:: Activity ::
Nothing is to be altered. Print each record in full.

:: Information supplied ::
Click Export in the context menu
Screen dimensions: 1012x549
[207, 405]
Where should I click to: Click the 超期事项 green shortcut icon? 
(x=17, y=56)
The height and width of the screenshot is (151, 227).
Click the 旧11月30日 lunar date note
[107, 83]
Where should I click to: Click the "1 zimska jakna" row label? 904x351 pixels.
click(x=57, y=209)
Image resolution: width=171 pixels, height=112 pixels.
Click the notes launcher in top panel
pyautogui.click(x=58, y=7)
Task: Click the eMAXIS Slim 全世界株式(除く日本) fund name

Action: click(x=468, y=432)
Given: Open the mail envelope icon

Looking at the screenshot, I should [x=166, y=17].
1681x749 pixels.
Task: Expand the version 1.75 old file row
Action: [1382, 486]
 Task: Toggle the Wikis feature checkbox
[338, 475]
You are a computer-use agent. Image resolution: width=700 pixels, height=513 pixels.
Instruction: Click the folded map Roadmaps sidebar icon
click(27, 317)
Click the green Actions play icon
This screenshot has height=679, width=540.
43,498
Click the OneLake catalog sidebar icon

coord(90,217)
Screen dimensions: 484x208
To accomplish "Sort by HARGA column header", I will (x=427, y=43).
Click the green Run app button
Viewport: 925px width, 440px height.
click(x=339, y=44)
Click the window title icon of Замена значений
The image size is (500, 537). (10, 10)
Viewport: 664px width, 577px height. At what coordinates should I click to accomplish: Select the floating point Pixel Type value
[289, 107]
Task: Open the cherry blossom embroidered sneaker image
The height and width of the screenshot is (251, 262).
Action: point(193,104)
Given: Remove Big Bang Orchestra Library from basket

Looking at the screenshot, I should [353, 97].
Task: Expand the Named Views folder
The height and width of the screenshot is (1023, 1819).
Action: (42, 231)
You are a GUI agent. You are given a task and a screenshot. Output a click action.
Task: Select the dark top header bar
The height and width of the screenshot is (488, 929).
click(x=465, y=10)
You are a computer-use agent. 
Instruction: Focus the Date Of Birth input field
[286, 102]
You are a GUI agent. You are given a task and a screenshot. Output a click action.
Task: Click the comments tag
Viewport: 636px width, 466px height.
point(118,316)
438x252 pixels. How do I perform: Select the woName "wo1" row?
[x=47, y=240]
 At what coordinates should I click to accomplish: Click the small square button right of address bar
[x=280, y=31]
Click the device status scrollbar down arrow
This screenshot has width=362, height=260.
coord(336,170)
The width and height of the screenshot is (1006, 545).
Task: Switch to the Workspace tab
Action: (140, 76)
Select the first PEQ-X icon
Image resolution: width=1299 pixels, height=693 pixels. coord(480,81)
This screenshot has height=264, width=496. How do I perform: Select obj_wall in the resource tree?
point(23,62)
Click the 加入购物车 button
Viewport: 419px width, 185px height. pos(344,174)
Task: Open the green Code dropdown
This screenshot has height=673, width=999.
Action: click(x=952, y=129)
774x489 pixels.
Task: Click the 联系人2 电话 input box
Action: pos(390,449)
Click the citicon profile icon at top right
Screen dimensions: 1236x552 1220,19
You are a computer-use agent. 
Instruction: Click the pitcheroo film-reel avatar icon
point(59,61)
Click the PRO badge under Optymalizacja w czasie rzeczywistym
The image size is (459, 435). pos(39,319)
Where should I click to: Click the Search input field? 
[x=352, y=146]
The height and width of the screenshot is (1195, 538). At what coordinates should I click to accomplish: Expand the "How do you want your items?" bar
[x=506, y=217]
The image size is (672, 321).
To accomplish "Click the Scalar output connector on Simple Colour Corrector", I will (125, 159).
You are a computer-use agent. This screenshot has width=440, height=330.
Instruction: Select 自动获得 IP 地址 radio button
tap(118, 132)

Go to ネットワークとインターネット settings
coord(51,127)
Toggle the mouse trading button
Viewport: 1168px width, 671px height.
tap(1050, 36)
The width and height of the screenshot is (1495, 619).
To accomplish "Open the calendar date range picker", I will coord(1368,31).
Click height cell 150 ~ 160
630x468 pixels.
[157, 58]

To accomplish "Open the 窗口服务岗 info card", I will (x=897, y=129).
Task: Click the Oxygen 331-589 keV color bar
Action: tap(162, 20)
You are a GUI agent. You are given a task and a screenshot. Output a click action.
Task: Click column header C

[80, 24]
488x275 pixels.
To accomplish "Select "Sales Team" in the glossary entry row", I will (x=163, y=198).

:: Exercise answer ::
Click Export in the context menu
Screen dimensions: 1012x549
[207, 405]
Where should I click to: Click the 超期事项 green shortcut icon? 
(x=17, y=56)
The height and width of the screenshot is (151, 227).
Click the 旧11月30日 lunar date note
[107, 83]
Where should I click to: Click the "1 zimska jakna" row label? 904x351 pixels.
click(x=57, y=209)
Image resolution: width=171 pixels, height=112 pixels.
Click the notes launcher in top panel
pyautogui.click(x=58, y=7)
Task: Click the eMAXIS Slim 全世界株式(除く日本) fund name

Action: click(x=468, y=432)
Given: Open the mail envelope icon

Looking at the screenshot, I should [x=166, y=17].
1681x749 pixels.
Task: Expand the version 1.75 old file row
Action: [1382, 486]
 Task: Toggle the Wikis feature checkbox
[338, 475]
You are a computer-use agent. Image resolution: width=700 pixels, height=513 pixels.
Instruction: Click the folded map Roadmaps sidebar icon
click(27, 317)
Click the green Actions play icon
This screenshot has height=679, width=540.
43,498
Click the OneLake catalog sidebar icon

coord(90,217)
Screen dimensions: 484x208
To accomplish "Sort by HARGA column header", I will (x=427, y=43).
Click the green Run app button
Viewport: 925px width, 440px height.
click(x=339, y=44)
Click the window title icon of Замена значений
The image size is (500, 537). (10, 10)
Viewport: 664px width, 577px height. At what coordinates should I click to accomplish: Select the floating point Pixel Type value
[289, 107]
Task: Open the cherry blossom embroidered sneaker image
The height and width of the screenshot is (251, 262).
Action: point(193,104)
Given: Remove Big Bang Orchestra Library from basket

Looking at the screenshot, I should [353, 97].
Task: Expand the Named Views folder
The height and width of the screenshot is (1023, 1819).
Action: (42, 231)
You are a GUI agent. You are given a task and a screenshot. Output a click action.
Task: Select the dark top header bar
The height and width of the screenshot is (488, 929).
click(x=465, y=10)
You are a computer-use agent. 
Instruction: Focus the Date Of Birth input field
[286, 102]
You are a GUI agent. You are given a task and a screenshot. Output a click action.
Task: Click the comments tag
Viewport: 636px width, 466px height.
point(118,316)
438x252 pixels. How do I perform: Select the woName "wo1" row?
[x=47, y=240]
 At what coordinates should I click to accomplish: Click the small square button right of address bar
[x=280, y=31]
Click the device status scrollbar down arrow
This screenshot has width=362, height=260.
coord(336,170)
The width and height of the screenshot is (1006, 545).
Task: Switch to the Workspace tab
Action: (140, 76)
Select the first PEQ-X icon
Image resolution: width=1299 pixels, height=693 pixels. coord(480,81)
This screenshot has height=264, width=496. How do I perform: Select obj_wall in the resource tree?
point(23,62)
Click the 加入购物车 button
Viewport: 419px width, 185px height. pos(344,174)
Task: Open the green Code dropdown
This screenshot has height=673, width=999.
Action: click(x=952, y=129)
774x489 pixels.
Task: Click the 联系人2 电话 input box
Action: pos(390,449)
Click the citicon profile icon at top right
Screen dimensions: 1236x552 1220,19
You are a computer-use agent. 
Instruction: Click the pitcheroo film-reel avatar icon
point(59,61)
Click the PRO badge under Optymalizacja w czasie rzeczywistym
The image size is (459, 435). pos(39,319)
Where should I click to: Click the Search input field? 
[x=352, y=146]
The height and width of the screenshot is (1195, 538). At what coordinates should I click to accomplish: Expand the "How do you want your items?" bar
[x=506, y=217]
The image size is (672, 321).
To accomplish "Click the Scalar output connector on Simple Colour Corrector", I will (125, 159).
You are a computer-use agent. This screenshot has width=440, height=330.
Instruction: Select 自动获得 IP 地址 radio button
tap(118, 132)

Go to ネットワークとインターネット settings
coord(51,127)
Toggle the mouse trading button
Viewport: 1168px width, 671px height.
tap(1050, 36)
The width and height of the screenshot is (1495, 619).
To accomplish "Open the calendar date range picker", I will coord(1368,31).
Click height cell 150 ~ 160
630x468 pixels.
[157, 58]

To accomplish "Open the 窗口服务岗 info card", I will (x=897, y=129).
Task: Click the Oxygen 331-589 keV color bar
Action: tap(162, 20)
You are a GUI agent. You are given a task and a screenshot. Output a click action.
Task: Click column header C

[80, 24]
488x275 pixels.
To accomplish "Select "Sales Team" in the glossary entry row", I will (x=163, y=198).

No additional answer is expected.